General Information:

Height: 23” – 28.5”
Weight: 110 -154 pounds
Life Span: 8-11 years
Coloring: TRI-Black, Tan and White or Black, rust and white
Area of Origin: Swiss Alps
Similar Breeds: Bernese Mountain Dog, Appenzeller, Entlebucher Mountain Dog, Boxers, Bullmastiffs, Doberman Pinschers, Great Danes, Great Pyrenees, Komondors, Kuvaszes, Mastiffs, St. Bernard and the Rottweiler.

History and Origin:

The Greater Swiss Mountain Dog is believed to have been developed from the mating of various indigenous Mastiffs in the Swiss Alps. The Mastiffs were brought to the Alps by outside settlers. The breed traveled from the height of popularity in Switzerland to the low of almost becoming extinct by the end of the 19th century.
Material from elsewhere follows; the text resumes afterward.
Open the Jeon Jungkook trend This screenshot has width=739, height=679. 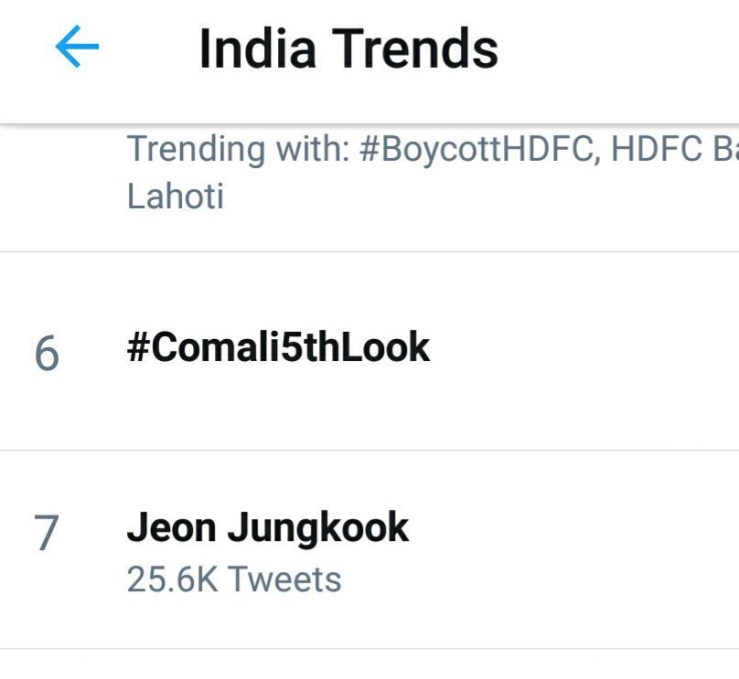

The reason for the decline in the Greater Swiss Mountain Dog was that their role as herder and protector of livestock was taken over by other large ‘mountain dogs’.

Early in the 1900’s it was discovered that the breed had not died out and the Swiss made the effort to ensure that they did not. The Greater Swiss Mountain Dog is a heavy boned, large dog with surprising agility for its size and strength. The breed can still do the work of herding and protecting that they were designed for. They are usually black with white and rust colors on their coat. They are a calm, social, and dignified breed that really loves to be with their people and apart of the family unit.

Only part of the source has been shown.